THINGS TO DO:
a - Repeat everything in the Bay-CLIC launch text from "For nearly two" down to "climate change education.", without changing a word.
b - Reproduce everything in the entries from the line containing "Given: Click the Clear up link" down to the line containing "point(1499,781)", including both of those lines.

For nearly two years, the Bay Area Climate Literacy Impact Collaborative (Bay-CLIC) has been galvanizing some of the most well-known and well-regarded environmental education institutions in the Bay Area behind the common agenda of improving climate literacy and action in the region. During this time, the group determined its strategic plan, created a sustainable governance structure, and identified priority initiatives that will direct our next one-three years of work, all while establishing consensus across more than 30 organizations! Last Wednesday, we were pleased to be able to launch Bay-CLIC publicly and share out not only what resources and services Bay-CLIC hopes to soon offer—with opportunities for new partners to get engaged—but also put a necessary spotlight on the importance of climate change education.
President & CEO of the Golden Gate National Parks Conservancy, Greg Moore, opened up the meeting by getting right to the core of why everyone was in the room: to elevate climate education. Greg highlighted how the San Francisco Bay Area is particularly vulnerable to climate change and warmed up the crowd by sharing his personal experiences talking to family members about climate change.
Following Greg, Ann Reid, Executive Director of the National Center for Science Education, articulated the need for more professional development opportunities for educators on climate science, detailing their recent report, “Mixed Messages.” The report found that: there is dearth of climate science knowledge among America’s public school teachers, over 30% of educators are giving mixed messages on the causes of climate change, and educators desire to know more.
Milton Chen, Senior Fellow at the George Lucas Educational Foundation, followed Ann’s comments by presenting on the opportunity within environmental education to address these challenges. He enlivened the room with success stories in place-based experimental learning models, touching on the unique niche that non-formal education inhabits by providing complementary learning opportunities outside of the classroom. After their presentations, Milton and Ann took part in a panel discussion that delved deeper into the most pressing issues in climate education, such as how educators might inspire behavior change through their climate education programs, which can oftentimes be new or uncomfortable, and very difficult.

DATASET ROWS:
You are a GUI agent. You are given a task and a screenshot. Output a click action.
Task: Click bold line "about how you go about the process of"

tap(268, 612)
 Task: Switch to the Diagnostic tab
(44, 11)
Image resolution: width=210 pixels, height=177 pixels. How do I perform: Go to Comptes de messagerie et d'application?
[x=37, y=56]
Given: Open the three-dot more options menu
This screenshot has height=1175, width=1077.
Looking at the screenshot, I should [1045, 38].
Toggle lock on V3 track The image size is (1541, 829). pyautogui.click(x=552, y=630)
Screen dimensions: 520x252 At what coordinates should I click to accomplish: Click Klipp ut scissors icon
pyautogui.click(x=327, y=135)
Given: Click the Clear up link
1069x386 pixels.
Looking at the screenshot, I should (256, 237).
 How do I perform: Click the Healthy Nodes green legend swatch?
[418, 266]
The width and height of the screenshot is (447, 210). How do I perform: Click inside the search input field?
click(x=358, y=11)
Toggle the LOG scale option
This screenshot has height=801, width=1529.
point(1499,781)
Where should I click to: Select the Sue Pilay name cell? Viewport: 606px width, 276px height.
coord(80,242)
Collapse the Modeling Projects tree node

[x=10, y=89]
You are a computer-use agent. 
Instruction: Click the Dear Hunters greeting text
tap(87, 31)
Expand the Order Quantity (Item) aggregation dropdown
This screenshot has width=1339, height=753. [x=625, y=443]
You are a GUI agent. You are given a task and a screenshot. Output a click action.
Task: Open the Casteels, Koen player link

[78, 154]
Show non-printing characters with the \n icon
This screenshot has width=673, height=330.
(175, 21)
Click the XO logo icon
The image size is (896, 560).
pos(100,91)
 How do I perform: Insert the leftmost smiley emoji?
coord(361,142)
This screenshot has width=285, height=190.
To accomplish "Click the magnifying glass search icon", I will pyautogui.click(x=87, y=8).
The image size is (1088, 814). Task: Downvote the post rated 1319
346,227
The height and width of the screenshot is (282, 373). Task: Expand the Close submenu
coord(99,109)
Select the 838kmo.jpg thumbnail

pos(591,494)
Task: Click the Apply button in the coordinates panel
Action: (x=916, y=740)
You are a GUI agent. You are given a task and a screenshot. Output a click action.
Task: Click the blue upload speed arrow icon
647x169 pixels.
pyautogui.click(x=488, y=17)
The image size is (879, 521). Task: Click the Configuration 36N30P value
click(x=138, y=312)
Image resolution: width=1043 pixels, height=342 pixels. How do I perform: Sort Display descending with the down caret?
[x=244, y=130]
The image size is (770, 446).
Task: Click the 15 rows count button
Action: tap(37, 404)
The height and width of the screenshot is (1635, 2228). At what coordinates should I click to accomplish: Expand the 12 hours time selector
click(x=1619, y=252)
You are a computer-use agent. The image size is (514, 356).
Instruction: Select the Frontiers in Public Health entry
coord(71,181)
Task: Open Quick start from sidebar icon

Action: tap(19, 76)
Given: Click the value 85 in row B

TASK RESULTS:
a -
For nearly two years, the Bay Area Climate Literacy Impact Collaborative (Bay-CLIC) has been galvanizing some of the most well-known and well-regarded environmental education institutions in the Bay Area behind the common agenda of improving climate literacy and action in the region. During this time, the group determined its strategic plan, created a sustainable governance structure, and identified priority initiatives that will direct our next one-three years of work, all while establishing consensus across more than 30 organizations! Last Wednesday, we were pleased to be able to launch Bay-CLIC publicly and share out not only what resources and services Bay-CLIC hopes to soon offer—with opportunities for new partners to get engaged—but also put a necessary spotlight on the importance of climate change education.

b -
Given: Click the Clear up link
1069x386 pixels.
Looking at the screenshot, I should (256, 237).
 How do I perform: Click the Healthy Nodes green legend swatch?
[418, 266]
The width and height of the screenshot is (447, 210). How do I perform: Click inside the search input field?
click(x=358, y=11)
Toggle the LOG scale option
This screenshot has height=801, width=1529.
point(1499,781)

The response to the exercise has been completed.